═════ Supplied data ═════

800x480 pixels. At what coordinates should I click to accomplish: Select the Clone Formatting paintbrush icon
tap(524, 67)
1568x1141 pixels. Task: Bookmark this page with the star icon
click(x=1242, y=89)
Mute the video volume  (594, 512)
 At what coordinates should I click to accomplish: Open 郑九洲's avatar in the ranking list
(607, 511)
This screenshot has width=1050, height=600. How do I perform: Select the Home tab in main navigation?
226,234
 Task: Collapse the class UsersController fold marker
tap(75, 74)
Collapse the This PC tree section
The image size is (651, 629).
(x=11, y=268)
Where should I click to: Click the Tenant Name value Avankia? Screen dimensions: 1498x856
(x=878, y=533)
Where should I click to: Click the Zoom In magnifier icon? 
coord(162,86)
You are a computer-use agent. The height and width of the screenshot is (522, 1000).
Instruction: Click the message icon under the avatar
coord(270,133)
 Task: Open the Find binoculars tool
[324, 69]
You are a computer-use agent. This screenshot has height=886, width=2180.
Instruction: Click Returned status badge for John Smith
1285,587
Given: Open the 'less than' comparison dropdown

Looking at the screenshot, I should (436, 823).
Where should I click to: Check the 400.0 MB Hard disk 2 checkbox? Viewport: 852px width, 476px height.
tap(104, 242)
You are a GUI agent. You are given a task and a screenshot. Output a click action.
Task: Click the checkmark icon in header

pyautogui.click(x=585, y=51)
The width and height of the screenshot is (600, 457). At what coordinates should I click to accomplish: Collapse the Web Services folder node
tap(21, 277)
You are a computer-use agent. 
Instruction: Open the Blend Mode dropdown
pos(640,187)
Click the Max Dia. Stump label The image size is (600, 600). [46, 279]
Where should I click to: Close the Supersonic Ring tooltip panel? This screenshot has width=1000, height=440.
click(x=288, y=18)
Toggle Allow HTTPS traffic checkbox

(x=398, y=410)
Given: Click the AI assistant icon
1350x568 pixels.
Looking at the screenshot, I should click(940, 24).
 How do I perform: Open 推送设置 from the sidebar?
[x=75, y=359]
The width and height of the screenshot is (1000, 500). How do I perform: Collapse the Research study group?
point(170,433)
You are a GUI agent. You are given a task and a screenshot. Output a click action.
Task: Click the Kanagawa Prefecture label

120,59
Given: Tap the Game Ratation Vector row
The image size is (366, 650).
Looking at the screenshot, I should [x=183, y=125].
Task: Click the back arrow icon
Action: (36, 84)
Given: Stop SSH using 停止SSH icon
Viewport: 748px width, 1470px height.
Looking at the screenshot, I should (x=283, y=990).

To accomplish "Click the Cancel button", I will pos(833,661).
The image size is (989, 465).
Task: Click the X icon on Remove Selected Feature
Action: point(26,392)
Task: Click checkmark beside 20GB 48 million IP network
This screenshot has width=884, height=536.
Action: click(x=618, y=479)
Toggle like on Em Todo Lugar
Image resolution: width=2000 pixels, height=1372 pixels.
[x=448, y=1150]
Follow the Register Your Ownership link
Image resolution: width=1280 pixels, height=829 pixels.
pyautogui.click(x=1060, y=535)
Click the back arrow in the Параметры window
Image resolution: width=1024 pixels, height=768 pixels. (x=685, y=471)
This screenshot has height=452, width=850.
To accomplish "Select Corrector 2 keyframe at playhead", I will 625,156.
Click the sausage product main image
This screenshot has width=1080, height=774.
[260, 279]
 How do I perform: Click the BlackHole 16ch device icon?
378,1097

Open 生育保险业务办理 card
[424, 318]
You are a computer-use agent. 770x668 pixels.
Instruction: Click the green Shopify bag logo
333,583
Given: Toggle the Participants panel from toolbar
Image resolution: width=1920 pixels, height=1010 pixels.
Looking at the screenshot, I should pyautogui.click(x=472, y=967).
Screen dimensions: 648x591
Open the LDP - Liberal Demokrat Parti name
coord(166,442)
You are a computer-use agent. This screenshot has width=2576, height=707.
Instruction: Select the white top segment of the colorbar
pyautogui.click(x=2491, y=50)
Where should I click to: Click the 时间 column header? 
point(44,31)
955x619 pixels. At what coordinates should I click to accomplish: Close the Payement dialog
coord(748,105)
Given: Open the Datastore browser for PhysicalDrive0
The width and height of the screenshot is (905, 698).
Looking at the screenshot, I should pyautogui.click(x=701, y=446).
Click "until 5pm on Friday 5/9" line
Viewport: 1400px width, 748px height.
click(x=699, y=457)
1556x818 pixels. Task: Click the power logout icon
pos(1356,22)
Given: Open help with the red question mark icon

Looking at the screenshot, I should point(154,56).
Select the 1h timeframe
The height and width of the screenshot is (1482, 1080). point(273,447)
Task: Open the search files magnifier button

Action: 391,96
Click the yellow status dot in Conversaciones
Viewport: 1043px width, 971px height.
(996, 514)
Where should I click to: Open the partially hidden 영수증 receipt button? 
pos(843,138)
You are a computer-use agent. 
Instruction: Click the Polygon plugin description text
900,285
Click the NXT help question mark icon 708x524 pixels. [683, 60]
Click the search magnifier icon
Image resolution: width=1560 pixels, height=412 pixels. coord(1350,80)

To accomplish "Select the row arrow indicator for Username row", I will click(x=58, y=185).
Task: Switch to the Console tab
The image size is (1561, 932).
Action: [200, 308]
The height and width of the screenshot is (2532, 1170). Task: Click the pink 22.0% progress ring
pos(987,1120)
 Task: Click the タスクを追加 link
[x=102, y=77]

═════

Assignment |
Only the lines from the one with "The height and width of the screenshot is (2532, 1170)." through the last line of the material above are to be duplicated, exactly and with both ends kept.

Answer box |
The height and width of the screenshot is (2532, 1170). Task: Click the pink 22.0% progress ring
pos(987,1120)
 Task: Click the タスクを追加 link
[x=102, y=77]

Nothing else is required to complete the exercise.